AtlasOfLivingAustralia / specieslist-webapp

Species lists and traits tool
https://lists.ala.org.au
Mozilla Public License 2.0
6 stars 21 forks source link

Failure when rematching a large number of lists #304

Closed adam-collins closed 1 month ago

adam-collins commented 4 months ago

When using the admin button rematch all, it can fail on smaller machines when there are a large number of lists. This should not happen. There is a workaround implemented but this workaround is not ideal as it involves restarting tomcat.

During a rematch all, existing name matches are first removed, then items are iterated, with batches sent to namematching service.

For this issue, make changes to rematch all.
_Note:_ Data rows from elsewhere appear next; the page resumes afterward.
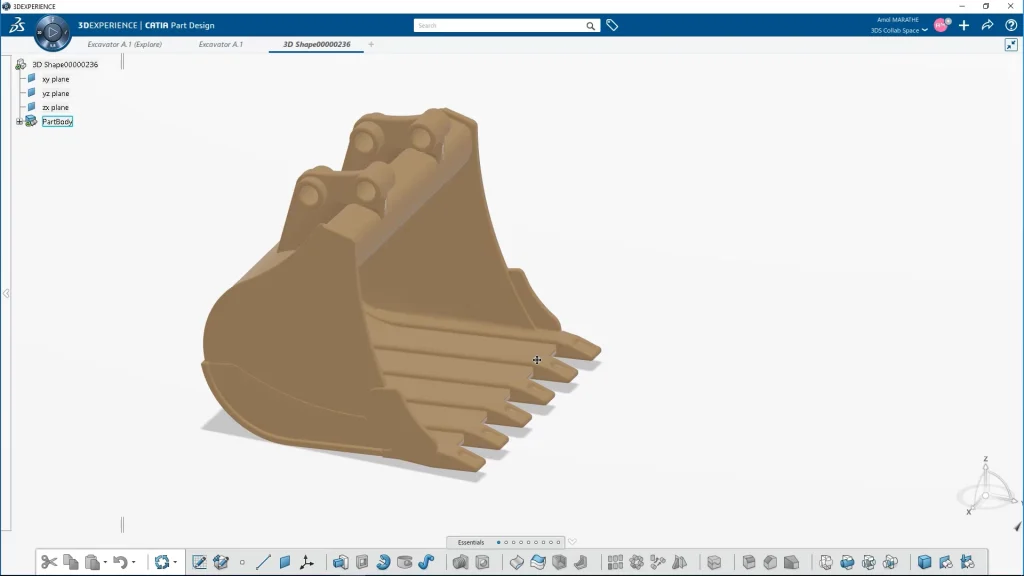The height and width of the screenshot is (576, 1024).
Task: Click into the Search field
Action: pos(505,25)
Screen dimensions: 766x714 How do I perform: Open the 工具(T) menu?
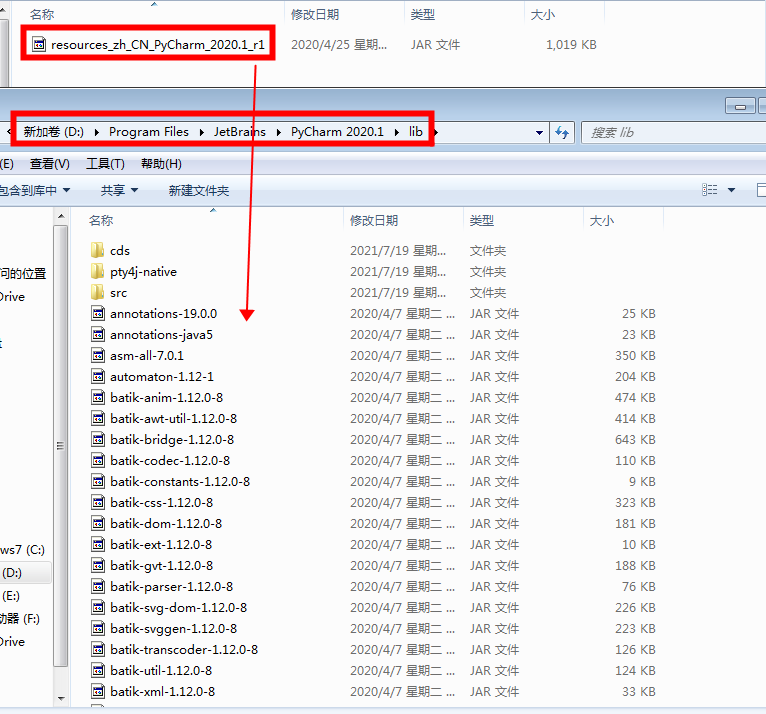(x=105, y=164)
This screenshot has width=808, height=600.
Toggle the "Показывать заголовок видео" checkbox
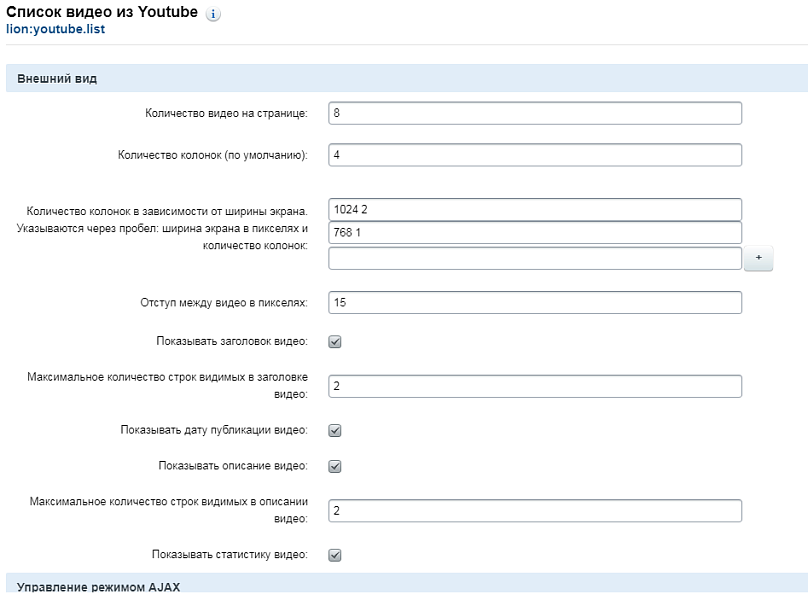(335, 342)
qifeng-bai commented 3 months ago

288

qifeng-bai commented 3 months ago

Q: Iterate over lists before individual list items. This is instead of iterating through list items only. A: nameExplorerService iterates over species items, not lists

Q:Perform an update to existing matches only after a diff. This is instead of the removal of matches at the beginning of the rematch all. A: Got answer from Simon Sherrin and Mahmoud: the taxonConceptID is changed when we updated the Taxonomic Backbone, yes.The general rule is - you can't rely on taxonConceptIDs to be persistent across updates to the Taxonomic Backbone. (BIE reindex)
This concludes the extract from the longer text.